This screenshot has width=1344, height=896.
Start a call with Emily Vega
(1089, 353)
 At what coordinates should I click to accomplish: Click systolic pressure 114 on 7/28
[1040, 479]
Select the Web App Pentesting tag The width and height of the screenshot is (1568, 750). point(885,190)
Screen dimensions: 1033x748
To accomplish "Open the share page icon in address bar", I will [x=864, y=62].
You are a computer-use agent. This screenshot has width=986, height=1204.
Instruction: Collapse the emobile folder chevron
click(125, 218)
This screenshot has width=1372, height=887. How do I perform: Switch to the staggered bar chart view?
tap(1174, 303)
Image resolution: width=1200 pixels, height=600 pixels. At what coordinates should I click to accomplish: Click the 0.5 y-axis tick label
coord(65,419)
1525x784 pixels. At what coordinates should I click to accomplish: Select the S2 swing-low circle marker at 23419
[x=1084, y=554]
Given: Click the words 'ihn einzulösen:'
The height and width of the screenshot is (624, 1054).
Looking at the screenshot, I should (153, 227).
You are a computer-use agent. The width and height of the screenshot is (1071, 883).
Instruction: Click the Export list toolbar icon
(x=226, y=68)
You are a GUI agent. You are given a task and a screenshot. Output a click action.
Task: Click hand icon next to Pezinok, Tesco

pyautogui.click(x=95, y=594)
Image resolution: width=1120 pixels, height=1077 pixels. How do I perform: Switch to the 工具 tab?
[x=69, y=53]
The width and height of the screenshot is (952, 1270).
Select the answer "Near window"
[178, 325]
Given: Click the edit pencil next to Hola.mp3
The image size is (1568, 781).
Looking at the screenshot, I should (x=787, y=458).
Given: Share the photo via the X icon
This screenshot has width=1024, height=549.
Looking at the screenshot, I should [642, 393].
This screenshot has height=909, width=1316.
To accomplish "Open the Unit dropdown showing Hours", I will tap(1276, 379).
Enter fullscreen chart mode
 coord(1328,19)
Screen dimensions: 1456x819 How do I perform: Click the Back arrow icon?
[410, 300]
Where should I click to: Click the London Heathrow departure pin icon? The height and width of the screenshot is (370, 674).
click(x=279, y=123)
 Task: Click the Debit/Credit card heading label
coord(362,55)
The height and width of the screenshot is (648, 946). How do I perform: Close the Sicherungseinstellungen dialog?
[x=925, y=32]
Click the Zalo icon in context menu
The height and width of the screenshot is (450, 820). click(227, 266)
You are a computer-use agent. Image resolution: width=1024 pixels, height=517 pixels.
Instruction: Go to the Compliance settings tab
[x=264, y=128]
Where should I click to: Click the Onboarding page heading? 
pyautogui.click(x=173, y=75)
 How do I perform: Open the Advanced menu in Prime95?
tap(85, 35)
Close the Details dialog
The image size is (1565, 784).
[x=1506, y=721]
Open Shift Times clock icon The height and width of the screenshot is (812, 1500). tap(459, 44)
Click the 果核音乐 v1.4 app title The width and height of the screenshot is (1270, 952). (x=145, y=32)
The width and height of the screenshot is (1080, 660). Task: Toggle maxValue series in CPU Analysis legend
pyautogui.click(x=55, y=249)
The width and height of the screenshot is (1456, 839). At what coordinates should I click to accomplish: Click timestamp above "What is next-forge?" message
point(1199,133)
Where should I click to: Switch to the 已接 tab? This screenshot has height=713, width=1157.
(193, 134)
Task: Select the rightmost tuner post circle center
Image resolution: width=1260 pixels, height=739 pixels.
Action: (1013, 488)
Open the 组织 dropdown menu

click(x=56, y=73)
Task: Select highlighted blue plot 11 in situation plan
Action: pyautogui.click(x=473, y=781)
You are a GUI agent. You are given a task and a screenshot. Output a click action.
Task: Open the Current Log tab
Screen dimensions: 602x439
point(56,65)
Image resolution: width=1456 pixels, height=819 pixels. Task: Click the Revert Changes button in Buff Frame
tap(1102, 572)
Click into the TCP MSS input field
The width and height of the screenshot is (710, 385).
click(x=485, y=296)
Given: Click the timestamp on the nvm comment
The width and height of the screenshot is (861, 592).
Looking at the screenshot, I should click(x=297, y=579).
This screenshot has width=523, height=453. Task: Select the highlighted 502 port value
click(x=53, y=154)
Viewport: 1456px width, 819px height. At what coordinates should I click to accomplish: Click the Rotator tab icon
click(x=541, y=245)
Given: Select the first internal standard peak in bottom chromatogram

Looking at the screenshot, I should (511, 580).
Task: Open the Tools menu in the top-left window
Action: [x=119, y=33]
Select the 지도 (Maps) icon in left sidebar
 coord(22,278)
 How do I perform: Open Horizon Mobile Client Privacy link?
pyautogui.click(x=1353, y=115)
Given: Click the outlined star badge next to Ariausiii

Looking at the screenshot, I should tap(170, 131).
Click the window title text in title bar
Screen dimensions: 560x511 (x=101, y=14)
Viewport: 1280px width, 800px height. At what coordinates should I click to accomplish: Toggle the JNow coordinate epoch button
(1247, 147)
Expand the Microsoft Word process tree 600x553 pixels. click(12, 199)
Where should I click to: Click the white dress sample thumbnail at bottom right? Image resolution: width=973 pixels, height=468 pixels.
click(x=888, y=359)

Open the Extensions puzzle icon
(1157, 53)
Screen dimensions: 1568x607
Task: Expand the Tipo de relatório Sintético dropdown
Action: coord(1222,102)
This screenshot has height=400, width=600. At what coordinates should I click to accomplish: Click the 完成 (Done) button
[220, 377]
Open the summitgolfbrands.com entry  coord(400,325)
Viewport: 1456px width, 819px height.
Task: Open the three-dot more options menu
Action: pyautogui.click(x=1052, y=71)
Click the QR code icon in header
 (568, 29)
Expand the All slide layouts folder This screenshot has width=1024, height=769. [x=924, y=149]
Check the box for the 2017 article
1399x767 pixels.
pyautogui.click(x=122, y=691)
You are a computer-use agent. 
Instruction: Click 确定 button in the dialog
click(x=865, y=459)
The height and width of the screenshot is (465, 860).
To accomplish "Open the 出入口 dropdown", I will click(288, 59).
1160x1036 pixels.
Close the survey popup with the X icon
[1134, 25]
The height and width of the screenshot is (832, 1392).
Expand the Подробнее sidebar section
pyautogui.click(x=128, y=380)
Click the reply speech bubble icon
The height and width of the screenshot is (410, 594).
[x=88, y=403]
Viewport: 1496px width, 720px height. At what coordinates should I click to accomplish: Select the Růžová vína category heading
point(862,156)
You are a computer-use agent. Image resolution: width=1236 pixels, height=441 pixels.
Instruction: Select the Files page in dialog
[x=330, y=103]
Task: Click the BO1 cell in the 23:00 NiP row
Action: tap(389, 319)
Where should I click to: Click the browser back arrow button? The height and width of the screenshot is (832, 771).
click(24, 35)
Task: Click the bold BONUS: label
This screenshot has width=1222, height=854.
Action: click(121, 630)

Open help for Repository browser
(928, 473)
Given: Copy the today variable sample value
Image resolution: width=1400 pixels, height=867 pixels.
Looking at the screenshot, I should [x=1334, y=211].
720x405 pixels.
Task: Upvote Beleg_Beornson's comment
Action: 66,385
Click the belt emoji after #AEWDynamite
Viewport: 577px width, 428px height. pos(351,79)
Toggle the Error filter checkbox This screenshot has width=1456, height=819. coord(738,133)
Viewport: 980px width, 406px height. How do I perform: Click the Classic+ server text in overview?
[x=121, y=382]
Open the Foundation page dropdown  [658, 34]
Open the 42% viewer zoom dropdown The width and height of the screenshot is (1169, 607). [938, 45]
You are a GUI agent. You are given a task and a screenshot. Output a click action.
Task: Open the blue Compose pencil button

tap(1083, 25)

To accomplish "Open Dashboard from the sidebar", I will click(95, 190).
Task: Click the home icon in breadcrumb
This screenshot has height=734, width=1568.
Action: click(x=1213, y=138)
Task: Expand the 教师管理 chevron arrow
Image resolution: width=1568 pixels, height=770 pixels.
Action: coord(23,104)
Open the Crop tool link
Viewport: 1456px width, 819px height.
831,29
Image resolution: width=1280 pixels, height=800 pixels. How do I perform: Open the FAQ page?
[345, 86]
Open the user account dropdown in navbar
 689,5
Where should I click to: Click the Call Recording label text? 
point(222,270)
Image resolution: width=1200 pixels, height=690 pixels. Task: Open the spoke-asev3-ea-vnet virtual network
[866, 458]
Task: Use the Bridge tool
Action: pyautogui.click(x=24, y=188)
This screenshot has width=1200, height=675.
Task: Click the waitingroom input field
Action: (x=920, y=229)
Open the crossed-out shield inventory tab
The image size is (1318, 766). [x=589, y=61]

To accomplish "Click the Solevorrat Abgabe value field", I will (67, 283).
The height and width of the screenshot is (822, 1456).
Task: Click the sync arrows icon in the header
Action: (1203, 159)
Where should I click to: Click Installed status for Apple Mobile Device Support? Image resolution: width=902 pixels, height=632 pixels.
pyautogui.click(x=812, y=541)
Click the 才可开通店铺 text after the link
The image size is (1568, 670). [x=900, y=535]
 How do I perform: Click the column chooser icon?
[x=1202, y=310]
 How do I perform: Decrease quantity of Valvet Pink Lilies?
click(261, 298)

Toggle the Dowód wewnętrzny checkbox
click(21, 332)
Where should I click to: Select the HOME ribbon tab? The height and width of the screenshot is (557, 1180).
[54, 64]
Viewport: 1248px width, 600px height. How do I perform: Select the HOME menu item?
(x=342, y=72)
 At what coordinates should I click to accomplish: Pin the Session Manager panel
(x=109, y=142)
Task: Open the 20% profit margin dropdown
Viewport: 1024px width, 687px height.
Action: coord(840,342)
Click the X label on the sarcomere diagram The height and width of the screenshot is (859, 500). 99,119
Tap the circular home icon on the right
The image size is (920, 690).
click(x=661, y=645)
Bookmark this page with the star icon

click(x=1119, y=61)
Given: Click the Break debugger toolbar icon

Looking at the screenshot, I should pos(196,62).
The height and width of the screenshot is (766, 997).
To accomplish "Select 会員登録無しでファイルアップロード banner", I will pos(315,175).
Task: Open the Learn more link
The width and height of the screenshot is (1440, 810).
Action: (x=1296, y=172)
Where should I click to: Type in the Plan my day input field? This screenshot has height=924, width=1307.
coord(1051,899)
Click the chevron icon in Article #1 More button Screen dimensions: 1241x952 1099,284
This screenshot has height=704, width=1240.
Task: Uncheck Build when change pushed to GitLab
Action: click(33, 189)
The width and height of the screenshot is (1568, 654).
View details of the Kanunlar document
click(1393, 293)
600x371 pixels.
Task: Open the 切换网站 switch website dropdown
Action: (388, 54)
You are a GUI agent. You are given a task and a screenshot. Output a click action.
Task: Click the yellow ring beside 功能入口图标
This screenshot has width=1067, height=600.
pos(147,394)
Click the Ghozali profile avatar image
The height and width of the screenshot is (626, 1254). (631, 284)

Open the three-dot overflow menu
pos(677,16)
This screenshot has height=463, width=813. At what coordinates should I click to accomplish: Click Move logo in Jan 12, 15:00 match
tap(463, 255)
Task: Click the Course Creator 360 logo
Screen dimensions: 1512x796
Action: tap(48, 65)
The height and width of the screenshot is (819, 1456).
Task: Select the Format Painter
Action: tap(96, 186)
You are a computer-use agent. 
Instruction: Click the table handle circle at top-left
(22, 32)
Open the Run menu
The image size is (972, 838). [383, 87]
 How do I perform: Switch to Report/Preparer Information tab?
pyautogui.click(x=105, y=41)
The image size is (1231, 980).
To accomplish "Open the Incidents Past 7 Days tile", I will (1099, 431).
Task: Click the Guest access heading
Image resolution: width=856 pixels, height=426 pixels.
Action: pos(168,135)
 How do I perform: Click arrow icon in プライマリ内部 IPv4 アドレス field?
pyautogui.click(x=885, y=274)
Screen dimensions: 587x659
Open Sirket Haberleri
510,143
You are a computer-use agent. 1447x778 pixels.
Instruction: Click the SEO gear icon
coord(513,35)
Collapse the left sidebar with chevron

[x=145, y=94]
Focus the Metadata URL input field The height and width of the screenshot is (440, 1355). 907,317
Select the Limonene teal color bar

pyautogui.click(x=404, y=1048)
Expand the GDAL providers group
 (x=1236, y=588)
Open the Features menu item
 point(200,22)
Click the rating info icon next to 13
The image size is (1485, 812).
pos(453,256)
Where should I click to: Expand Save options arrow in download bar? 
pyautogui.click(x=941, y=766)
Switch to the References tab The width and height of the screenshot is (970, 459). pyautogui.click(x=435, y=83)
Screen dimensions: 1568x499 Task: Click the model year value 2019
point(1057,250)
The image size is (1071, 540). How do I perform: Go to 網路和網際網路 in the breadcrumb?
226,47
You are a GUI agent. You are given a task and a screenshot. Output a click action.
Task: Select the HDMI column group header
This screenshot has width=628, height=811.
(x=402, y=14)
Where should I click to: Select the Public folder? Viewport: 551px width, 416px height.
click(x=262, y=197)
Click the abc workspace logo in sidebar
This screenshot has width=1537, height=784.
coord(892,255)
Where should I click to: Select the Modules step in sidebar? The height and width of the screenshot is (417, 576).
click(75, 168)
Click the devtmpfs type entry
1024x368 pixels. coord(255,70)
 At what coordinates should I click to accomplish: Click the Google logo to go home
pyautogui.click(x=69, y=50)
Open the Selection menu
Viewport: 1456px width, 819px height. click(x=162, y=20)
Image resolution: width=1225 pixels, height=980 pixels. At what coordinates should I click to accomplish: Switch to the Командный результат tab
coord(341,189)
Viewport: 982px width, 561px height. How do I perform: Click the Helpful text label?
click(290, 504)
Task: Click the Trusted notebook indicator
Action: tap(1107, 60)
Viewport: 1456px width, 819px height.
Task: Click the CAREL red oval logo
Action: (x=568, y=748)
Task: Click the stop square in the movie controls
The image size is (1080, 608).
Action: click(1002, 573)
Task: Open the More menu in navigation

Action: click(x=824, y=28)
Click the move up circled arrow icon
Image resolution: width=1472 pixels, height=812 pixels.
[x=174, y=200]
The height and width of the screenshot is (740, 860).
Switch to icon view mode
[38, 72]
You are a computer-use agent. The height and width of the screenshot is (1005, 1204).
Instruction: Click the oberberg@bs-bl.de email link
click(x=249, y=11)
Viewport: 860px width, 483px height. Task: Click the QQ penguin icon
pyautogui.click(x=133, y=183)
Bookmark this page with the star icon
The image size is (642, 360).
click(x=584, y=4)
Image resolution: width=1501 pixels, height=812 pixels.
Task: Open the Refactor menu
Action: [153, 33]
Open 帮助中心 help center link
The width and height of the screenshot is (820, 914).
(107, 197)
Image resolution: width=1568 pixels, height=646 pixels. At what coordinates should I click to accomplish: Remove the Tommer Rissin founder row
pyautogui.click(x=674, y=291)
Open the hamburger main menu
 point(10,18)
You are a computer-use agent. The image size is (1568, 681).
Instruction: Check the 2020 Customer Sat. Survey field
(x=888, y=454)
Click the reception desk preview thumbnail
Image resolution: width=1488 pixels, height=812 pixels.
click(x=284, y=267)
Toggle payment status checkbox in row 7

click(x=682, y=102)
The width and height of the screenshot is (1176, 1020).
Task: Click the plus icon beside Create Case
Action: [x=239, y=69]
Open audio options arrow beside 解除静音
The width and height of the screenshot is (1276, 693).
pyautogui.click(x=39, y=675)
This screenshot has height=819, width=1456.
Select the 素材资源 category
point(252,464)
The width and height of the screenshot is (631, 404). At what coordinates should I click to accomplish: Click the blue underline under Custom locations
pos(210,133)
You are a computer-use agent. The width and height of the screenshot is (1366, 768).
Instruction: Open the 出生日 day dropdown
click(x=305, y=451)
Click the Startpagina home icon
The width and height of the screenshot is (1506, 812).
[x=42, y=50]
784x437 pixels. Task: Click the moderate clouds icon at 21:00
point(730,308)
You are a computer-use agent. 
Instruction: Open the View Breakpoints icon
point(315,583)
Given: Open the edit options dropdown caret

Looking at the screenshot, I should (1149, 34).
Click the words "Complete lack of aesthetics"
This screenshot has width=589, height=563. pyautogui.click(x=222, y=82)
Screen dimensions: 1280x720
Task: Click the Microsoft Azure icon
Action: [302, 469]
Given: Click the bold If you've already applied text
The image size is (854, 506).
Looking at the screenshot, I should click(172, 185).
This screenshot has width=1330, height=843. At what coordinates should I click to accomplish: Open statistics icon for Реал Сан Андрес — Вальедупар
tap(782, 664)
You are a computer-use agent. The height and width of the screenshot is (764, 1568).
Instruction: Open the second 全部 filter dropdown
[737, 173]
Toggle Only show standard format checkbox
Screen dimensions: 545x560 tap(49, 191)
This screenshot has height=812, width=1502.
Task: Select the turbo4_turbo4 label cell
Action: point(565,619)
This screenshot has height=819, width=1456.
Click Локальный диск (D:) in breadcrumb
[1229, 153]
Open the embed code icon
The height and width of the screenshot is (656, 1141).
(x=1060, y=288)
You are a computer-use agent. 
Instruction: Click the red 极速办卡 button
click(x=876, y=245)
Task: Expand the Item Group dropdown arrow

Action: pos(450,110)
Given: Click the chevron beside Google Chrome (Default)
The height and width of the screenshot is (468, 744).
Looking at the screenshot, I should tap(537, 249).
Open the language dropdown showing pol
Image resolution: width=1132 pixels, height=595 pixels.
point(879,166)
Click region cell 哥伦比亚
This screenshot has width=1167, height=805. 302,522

● ● ● ● ●

▶ _AUFGABENSTELLUNG_
Geben Sie aus den Datensätzen oben die Zeilen unverändert aus, beginnend mit der Zeile, die „Enter fullscreen chart mode“ enthält, bis einschließlich der Zeile, die „The height and width of the screenshot is (450, 820).“ enthält.

▶ _ERGEBNIS_
Enter fullscreen chart mode
 coord(1328,19)
Screen dimensions: 1456x819 How do I perform: Click the Back arrow icon?
[410, 300]
Where should I click to: Click the London Heathrow departure pin icon? The height and width of the screenshot is (370, 674).
click(x=279, y=123)
 Task: Click the Debit/Credit card heading label
coord(362,55)
The height and width of the screenshot is (648, 946). How do I perform: Close the Sicherungseinstellungen dialog?
[x=925, y=32]
Click the Zalo icon in context menu
The height and width of the screenshot is (450, 820). click(227, 266)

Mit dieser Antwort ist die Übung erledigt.